A lot of the readers I've connected with in my post comments or on twitter are creative small business owners or dream about full time freelancer, so I wanted to share some of what I learned.
One disclaimer – I'm not a tax professional and am speaking to my personal (Canadian) experience. If you have a complicated situation and are consulting blogs instead of a tax professional I would imagine that bad things are probably going to happen. Call a pro!
What I Learned at Tax Time as a New Indie Business Owner
Keep a basic balance sheet- with descriptions
I have a simple spreadsheet in Google Docs that took five minutes to put together, and it's been a lifesaver for me. Every time I pay myself (aka. make a Paypal transfer to my bank account) I hop into the spreadsheet and make note of the date, amount & a short description of what kind of work I'm being paid for (eg. types of earning: consulting, design, or handmade). At the end of the month I open up the file where I tuck my receipts and write in the date, amount I spent, store name, and a description of the type of expense (eg. types of expenses: computer, camera, advertising costs, office supplies, my internet bill).
Because I wasn't sure what exactly I could write off, those quick descriptions were a great fast reference for me to hand off to someone who knew what they were doing :)
To make it easy, keep it separate
When I started working for myself I wasn't sure how I would keep my finances straight, because while I'm organized I kind of loathe bookkeeping. To make things easy for myself I opened a credit card that I call my “business card”, but is really just a credit card in my name that I've decided to only use for work related expenses. Another option is opening a secondary checking account that you dedicate to managing your business. As a visual person, being able to see all of my expenses run through one account statement every month was helpful for keeping myself from spending too much, and it was a great way to check my spreadsheets! If at any time my expenses didn't match my Visa bill, I knew that I'd missed something and could still fix it.
Note your currency- or make it common
As a Canadian who works almost entirely with American clients, currency was a big concern for me. Half of my online accounts were billed in US funds and half were Canadian. I was paid in US funds, but they were converted to Canadian funds when they were deposited into my bank account. To solve the problem I called a tax pro to ask what I should do, and they told me that as long as I noted the currency in my records they could all be converted for me at the end of the year using an average of that year's exchange rate.
To make my records simpler & more consistent, I started paying all my US bills using my “company credit card” and writing down the actual amount I paid in Canadian on each receipt when I received my statement at the end of the month.

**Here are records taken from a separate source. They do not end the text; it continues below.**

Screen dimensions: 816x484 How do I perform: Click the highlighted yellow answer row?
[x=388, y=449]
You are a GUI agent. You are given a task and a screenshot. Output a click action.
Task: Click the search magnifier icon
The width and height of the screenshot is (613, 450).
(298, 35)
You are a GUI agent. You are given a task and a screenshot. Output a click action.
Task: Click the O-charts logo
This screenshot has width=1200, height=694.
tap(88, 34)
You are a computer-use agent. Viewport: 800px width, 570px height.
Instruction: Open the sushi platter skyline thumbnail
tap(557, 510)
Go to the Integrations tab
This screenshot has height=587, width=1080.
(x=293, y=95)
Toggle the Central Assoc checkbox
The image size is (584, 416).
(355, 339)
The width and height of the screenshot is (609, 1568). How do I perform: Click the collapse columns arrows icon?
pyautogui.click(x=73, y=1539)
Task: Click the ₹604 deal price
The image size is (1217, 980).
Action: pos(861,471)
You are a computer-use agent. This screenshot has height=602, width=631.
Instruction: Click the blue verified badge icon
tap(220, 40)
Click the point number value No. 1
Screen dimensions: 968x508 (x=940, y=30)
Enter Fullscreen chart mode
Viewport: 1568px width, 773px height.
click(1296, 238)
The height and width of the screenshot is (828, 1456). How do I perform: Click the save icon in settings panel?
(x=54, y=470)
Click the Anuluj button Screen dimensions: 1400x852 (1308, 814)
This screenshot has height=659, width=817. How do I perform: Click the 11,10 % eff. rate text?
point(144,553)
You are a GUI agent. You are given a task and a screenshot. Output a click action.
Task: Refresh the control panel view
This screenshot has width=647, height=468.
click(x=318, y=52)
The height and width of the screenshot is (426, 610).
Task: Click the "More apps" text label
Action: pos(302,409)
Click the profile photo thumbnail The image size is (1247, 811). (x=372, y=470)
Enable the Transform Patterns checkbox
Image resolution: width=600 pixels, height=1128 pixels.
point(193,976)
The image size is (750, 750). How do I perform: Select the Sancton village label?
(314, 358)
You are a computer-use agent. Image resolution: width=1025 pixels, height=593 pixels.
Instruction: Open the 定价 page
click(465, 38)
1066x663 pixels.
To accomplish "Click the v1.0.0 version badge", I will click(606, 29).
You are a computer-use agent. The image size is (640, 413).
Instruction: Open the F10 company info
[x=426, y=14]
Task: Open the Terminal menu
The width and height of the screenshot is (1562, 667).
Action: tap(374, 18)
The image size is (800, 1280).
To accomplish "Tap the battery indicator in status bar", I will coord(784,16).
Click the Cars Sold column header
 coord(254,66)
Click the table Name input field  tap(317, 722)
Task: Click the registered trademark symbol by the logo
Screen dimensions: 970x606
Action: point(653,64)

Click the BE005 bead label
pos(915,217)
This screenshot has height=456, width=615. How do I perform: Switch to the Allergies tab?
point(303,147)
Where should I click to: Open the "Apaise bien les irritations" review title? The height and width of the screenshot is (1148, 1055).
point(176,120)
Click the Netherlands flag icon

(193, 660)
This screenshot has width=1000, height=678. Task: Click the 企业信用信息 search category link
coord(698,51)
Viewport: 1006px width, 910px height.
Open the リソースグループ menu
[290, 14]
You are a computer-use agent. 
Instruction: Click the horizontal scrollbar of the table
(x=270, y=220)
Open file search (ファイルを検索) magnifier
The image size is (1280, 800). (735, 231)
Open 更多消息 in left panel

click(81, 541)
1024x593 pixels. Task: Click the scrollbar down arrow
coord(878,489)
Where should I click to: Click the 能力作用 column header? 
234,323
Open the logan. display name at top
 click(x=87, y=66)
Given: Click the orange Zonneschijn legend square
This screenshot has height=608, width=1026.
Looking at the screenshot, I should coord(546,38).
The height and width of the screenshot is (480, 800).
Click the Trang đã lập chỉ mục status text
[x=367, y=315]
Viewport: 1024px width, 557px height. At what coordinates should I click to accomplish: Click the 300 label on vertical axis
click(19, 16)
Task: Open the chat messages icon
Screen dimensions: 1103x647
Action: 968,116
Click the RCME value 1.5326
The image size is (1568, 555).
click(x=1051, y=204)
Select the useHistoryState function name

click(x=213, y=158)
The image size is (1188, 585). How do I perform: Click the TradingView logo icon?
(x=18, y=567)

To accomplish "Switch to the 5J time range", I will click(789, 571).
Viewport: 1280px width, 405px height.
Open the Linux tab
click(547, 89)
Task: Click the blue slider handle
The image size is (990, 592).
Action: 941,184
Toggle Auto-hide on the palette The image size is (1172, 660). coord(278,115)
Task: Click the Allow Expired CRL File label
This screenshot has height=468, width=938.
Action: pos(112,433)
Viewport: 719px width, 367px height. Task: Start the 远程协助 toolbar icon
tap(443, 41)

I also only recorded my payment amount once it had hit my bank account in Canadian.
Save a percentage of your income every month
I do not want to be hit with a big bill at the end of the year, but when you work for yourself you don't have tax deductions pulled from your income. Basically I'm guaranteed to owe money every year, and if I don't set aside every month I'm setting myself up to be in over my head. It hasn't been fun & shiny, but every month this year I've set aside a hunk of my income (this year I chose 20%) in a savings account flagged just for paying my taxes so I don't have to sweat!
This is a grown up, no negotiation deal that I've made with myself and it has given me huge peace of mind. A tax pro local to you can tell you what they recommend for you to set aside so you don't have to worry.
Hand it over to a pro for peace of mind (and the best write offs!)
It's such a strength to know your limitations- and my goodness, has time been one of mine this past year. I knew that without proper energy and expertise I could seriously mess this up- plus I wanted to make sure that all the weird and wonderful tax write offs that come with owning a small business were things I could take advantage of! I knew that I could write off a portion of the square footage of my home, my internet bill, blog advertising I'd paid for that year and things like my skype and cell phone if I took notes, popped my receipts into a file and handed it over to someone who could make them work for me. It cost a couple hundred dollars to get everything done, but it's a relief to know that it was done right and to have a big, neat package of everything I gave them for my records.
What has been your experience at tax time as a freelancer, blogger or creative small business owner?